* EXERCISE PROMPT:
Return the data below unchanged, without images.

Records drawn from a dataset:
+ + + + + + +
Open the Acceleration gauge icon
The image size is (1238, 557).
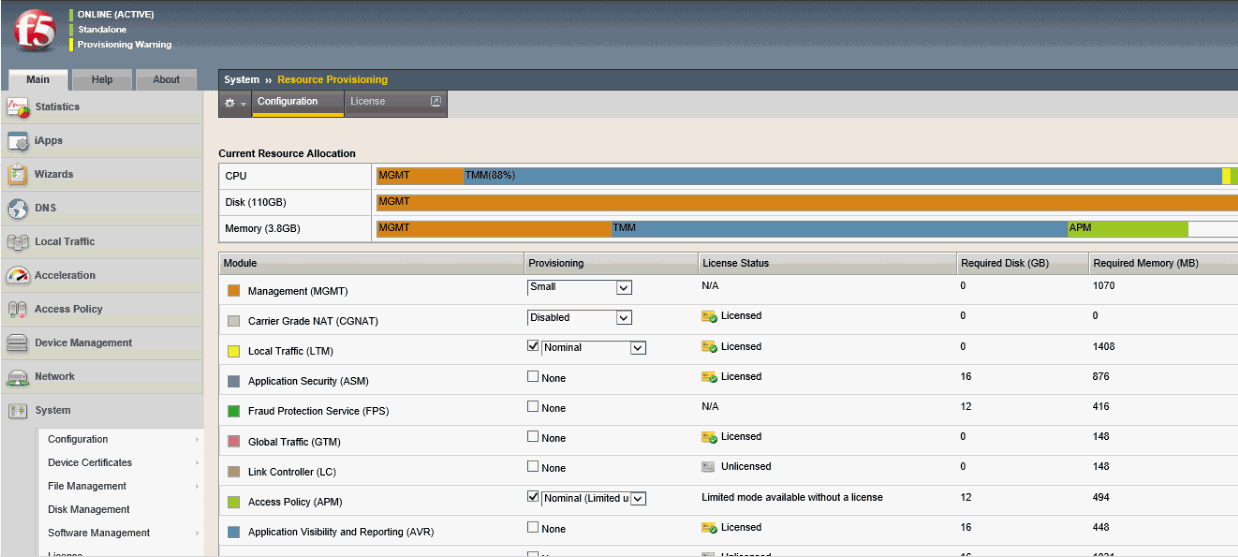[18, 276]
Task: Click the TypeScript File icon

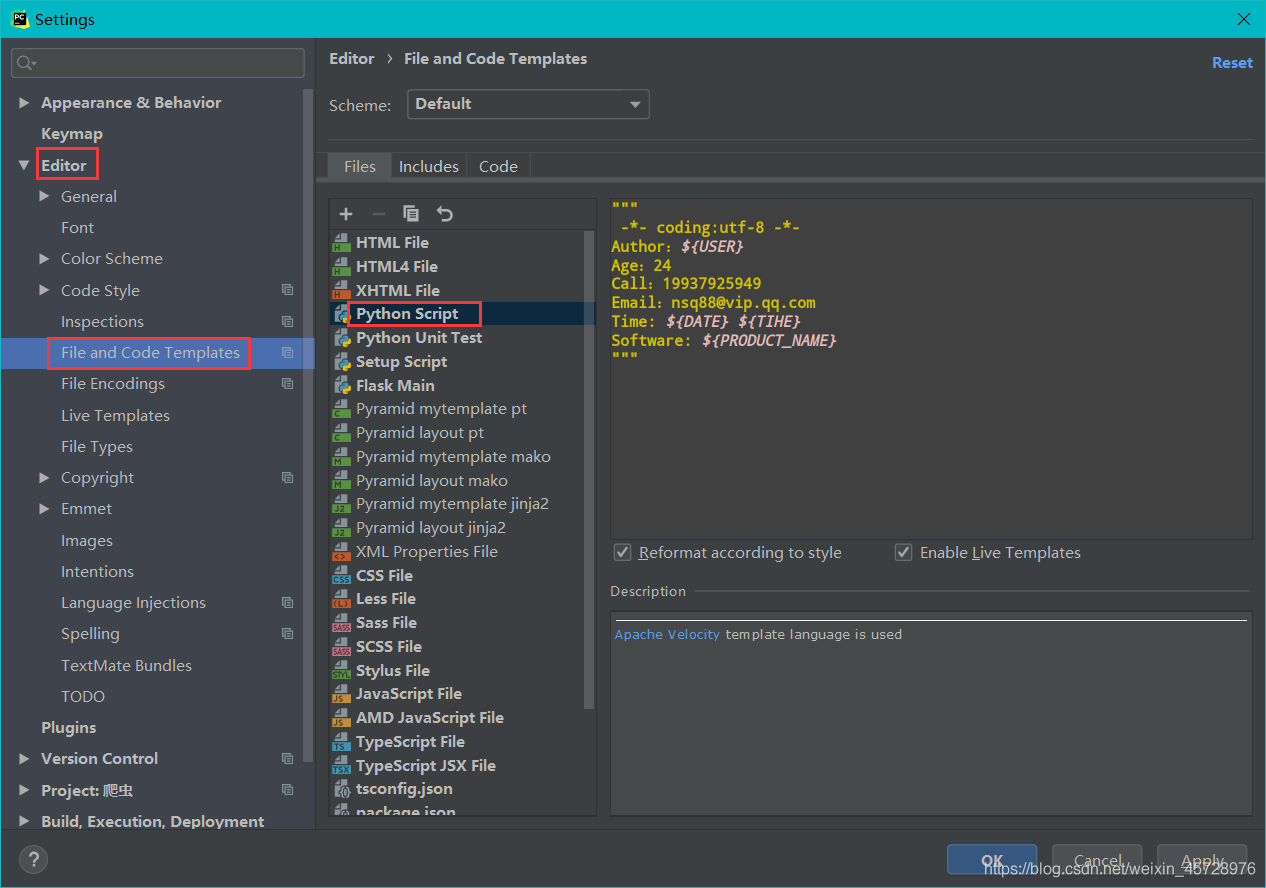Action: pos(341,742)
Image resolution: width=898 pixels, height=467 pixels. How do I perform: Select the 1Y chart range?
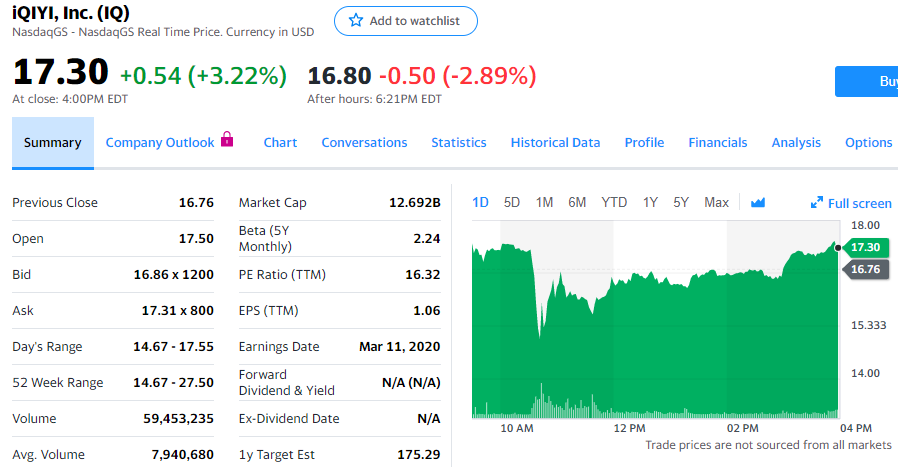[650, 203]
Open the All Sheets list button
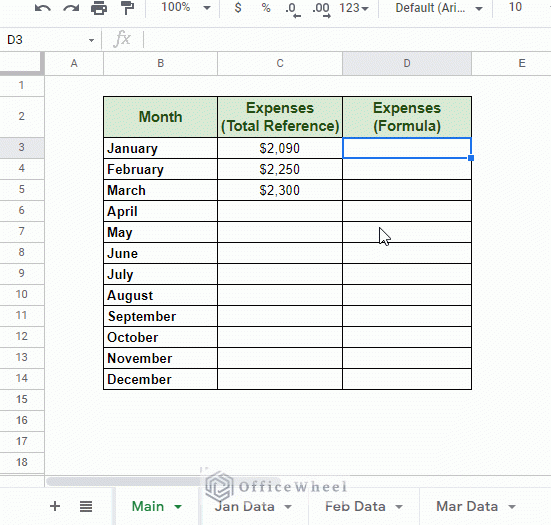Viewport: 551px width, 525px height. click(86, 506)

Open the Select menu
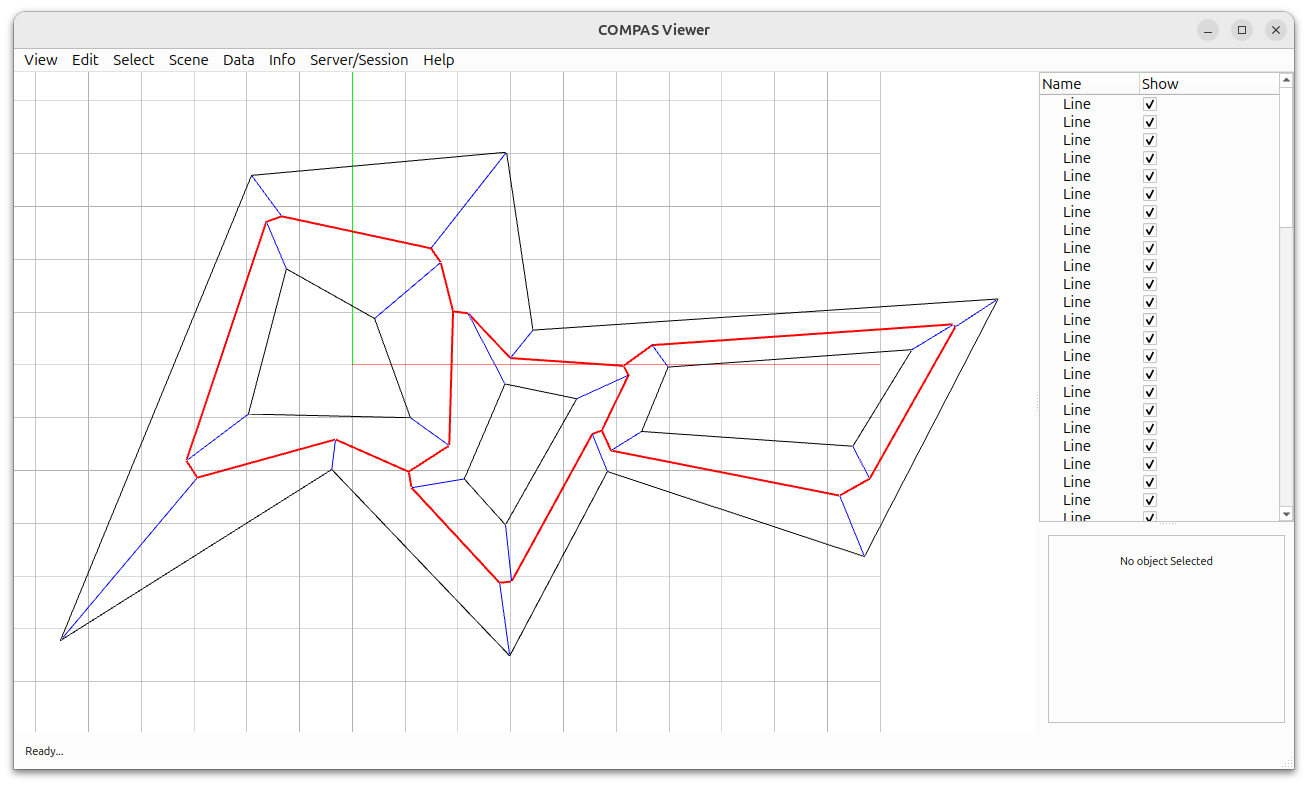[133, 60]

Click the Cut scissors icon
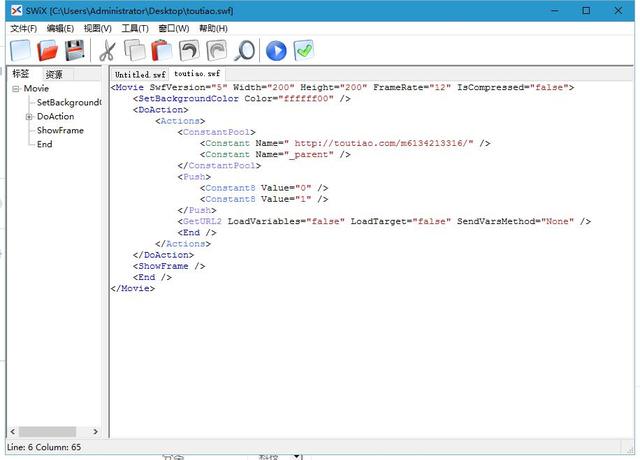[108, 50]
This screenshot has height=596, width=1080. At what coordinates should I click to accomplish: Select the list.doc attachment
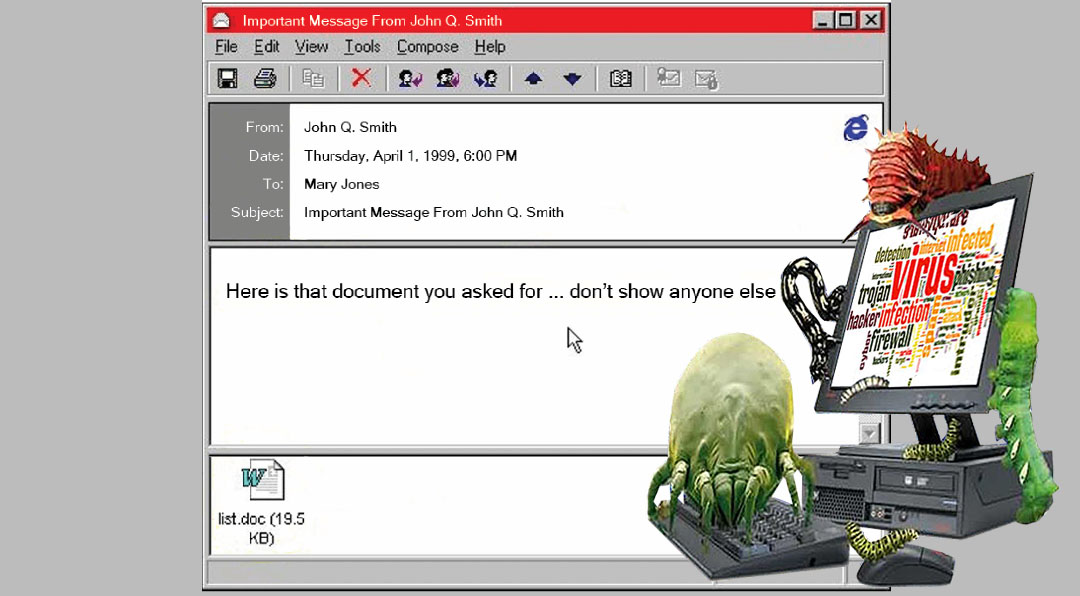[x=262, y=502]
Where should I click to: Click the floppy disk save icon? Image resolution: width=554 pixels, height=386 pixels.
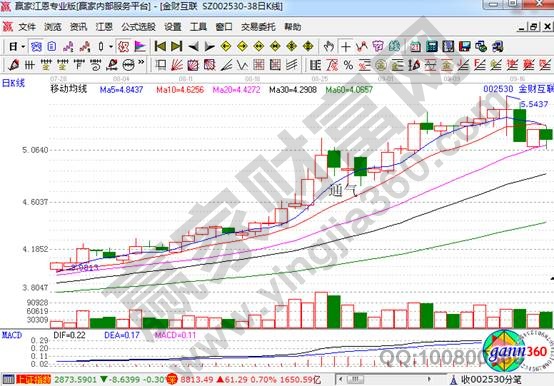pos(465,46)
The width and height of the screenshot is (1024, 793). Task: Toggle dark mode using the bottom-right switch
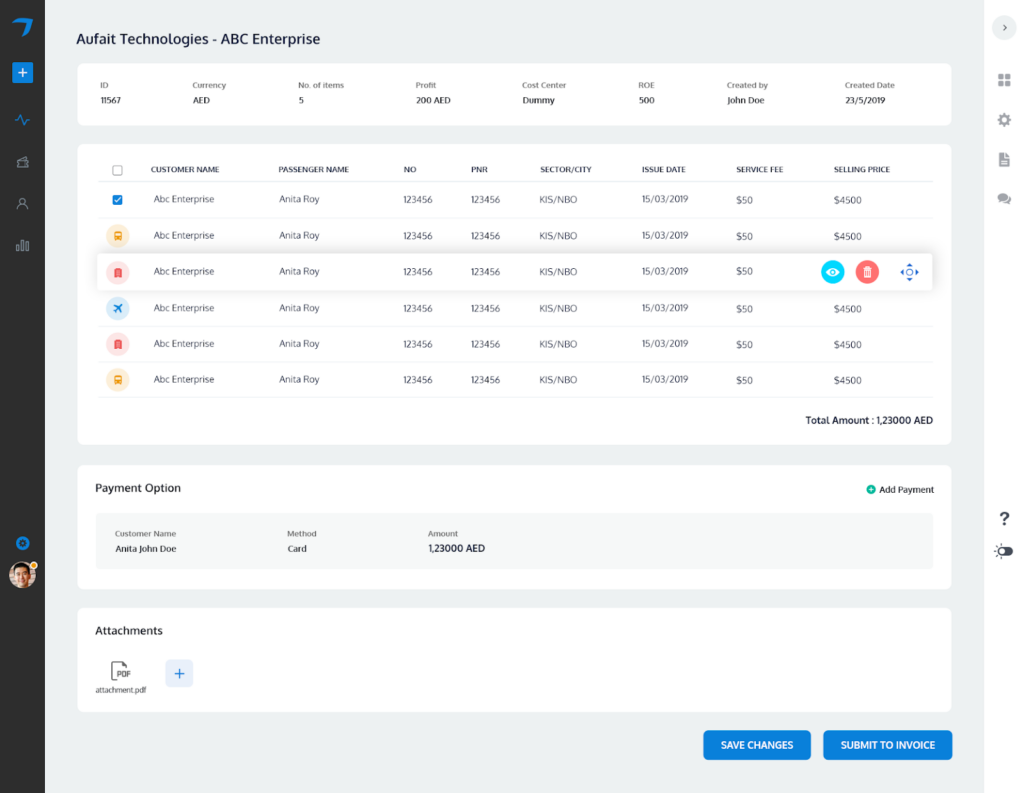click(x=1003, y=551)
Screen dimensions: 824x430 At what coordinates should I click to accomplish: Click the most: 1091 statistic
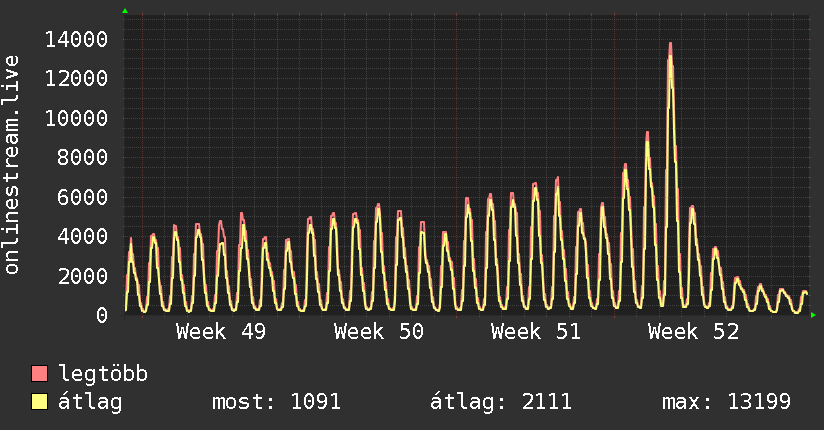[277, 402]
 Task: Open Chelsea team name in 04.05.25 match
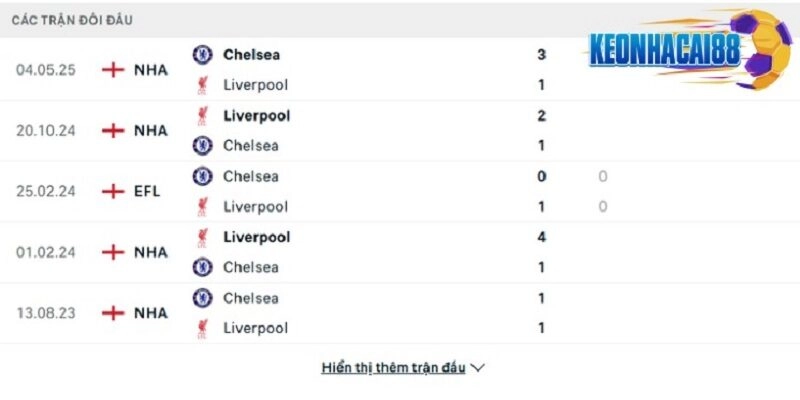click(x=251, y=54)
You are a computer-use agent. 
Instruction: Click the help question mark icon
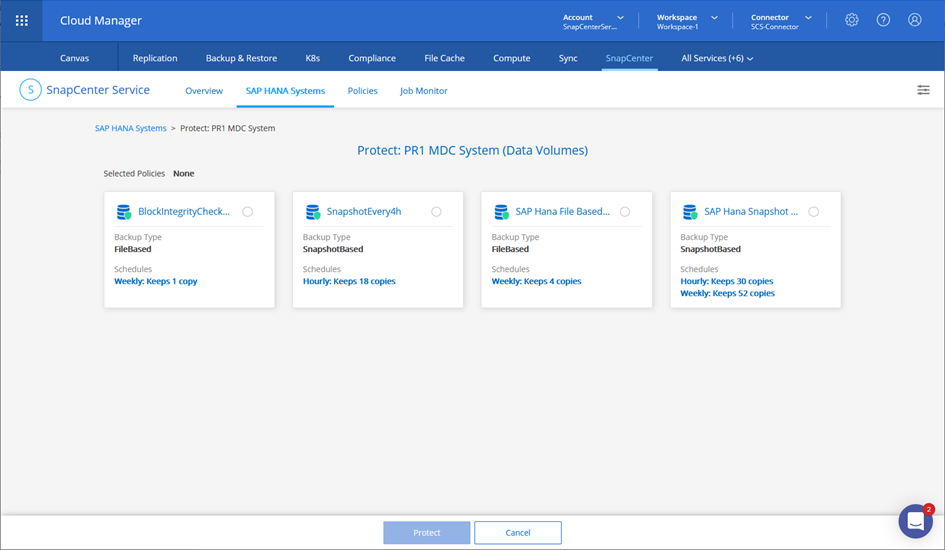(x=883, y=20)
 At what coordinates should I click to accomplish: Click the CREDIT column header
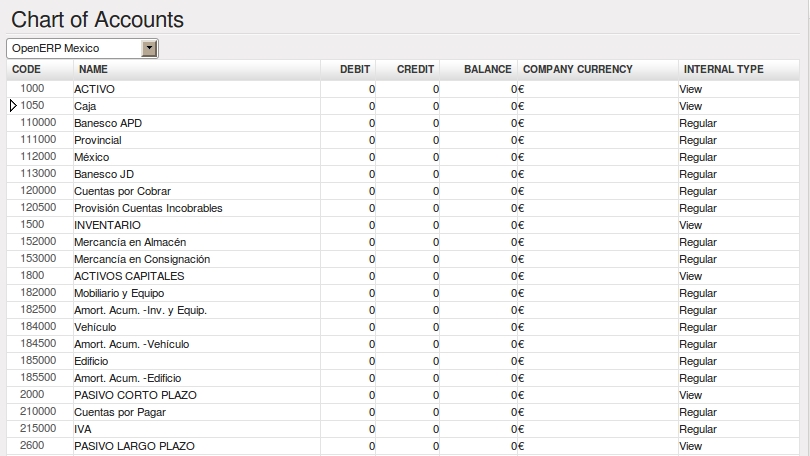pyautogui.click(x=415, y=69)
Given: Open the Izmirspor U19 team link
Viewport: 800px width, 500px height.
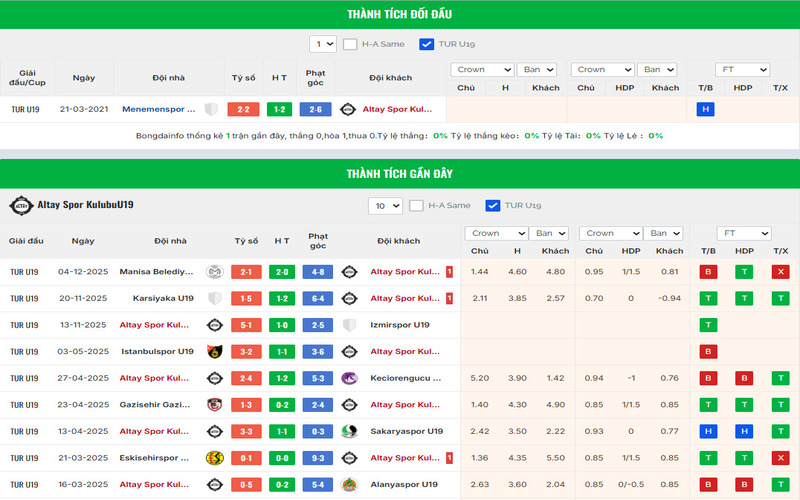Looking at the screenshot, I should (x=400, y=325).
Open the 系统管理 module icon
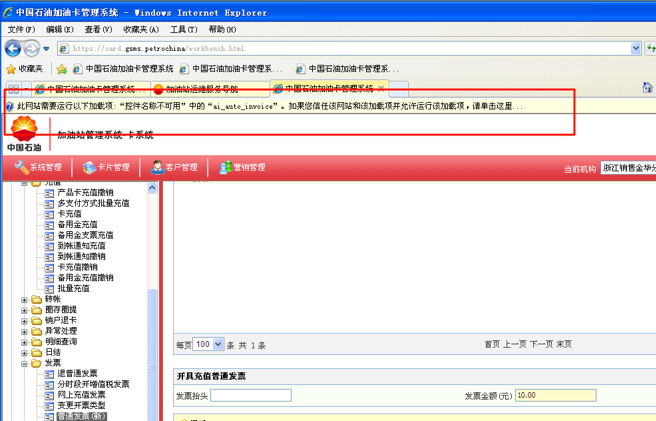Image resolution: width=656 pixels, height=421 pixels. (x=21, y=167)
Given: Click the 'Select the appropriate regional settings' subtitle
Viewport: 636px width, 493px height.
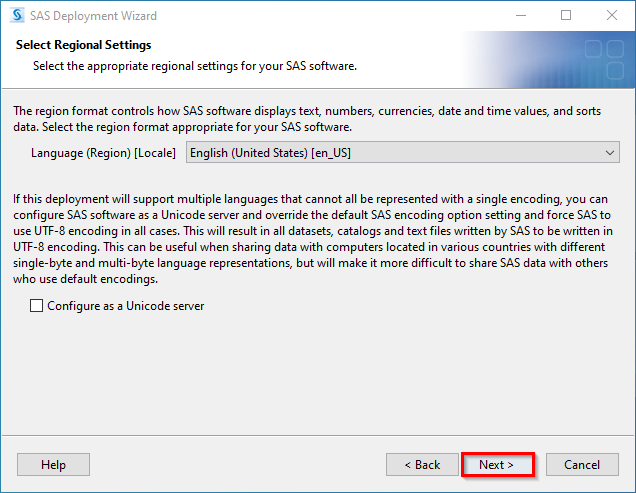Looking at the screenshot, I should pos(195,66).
+ + + + + + +
* TASK RESPONSE:
Open the Acceleration gauge icon
The image size is (1238, 557).
[18, 276]
Task: Click the TypeScript File icon

Action: pos(341,742)
Image resolution: width=898 pixels, height=467 pixels. How do I perform: Select the 1Y chart range?
[650, 203]
Open the All Sheets list button
Viewport: 551px width, 525px height. click(86, 506)

Open the Select menu
[133, 60]

Click the Cut scissors icon
[108, 50]
This screenshot has height=596, width=1080. At what coordinates should I click to accomplish: Select the list.doc attachment
[x=262, y=502]
Where should I click to: Click the floppy disk save icon? Image resolution: width=554 pixels, height=386 pixels.
pos(465,46)
The width and height of the screenshot is (1024, 793). Task: Toggle dark mode using the bottom-right switch
click(x=1003, y=551)
Screen dimensions: 824x430 At what coordinates should I click to accomplish: Click the most: 1091 statistic
[277, 402]
 Task: Open Chelsea team name in 04.05.25 match
click(x=251, y=54)
You are a computer-use agent. 
Instruction: Click the help question mark icon
(x=883, y=20)
 At what coordinates should I click to accomplish: Click the CREDIT column header
pyautogui.click(x=415, y=69)
Given: Open the Izmirspor U19 team link
Viewport: 800px width, 500px height.
Looking at the screenshot, I should (x=400, y=325).
Open the 系统管理 module icon
Image resolution: width=656 pixels, height=421 pixels. (x=21, y=167)
Given: Click the 'Select the appropriate regional settings' subtitle
Viewport: 636px width, 493px height.
Looking at the screenshot, I should pos(195,66).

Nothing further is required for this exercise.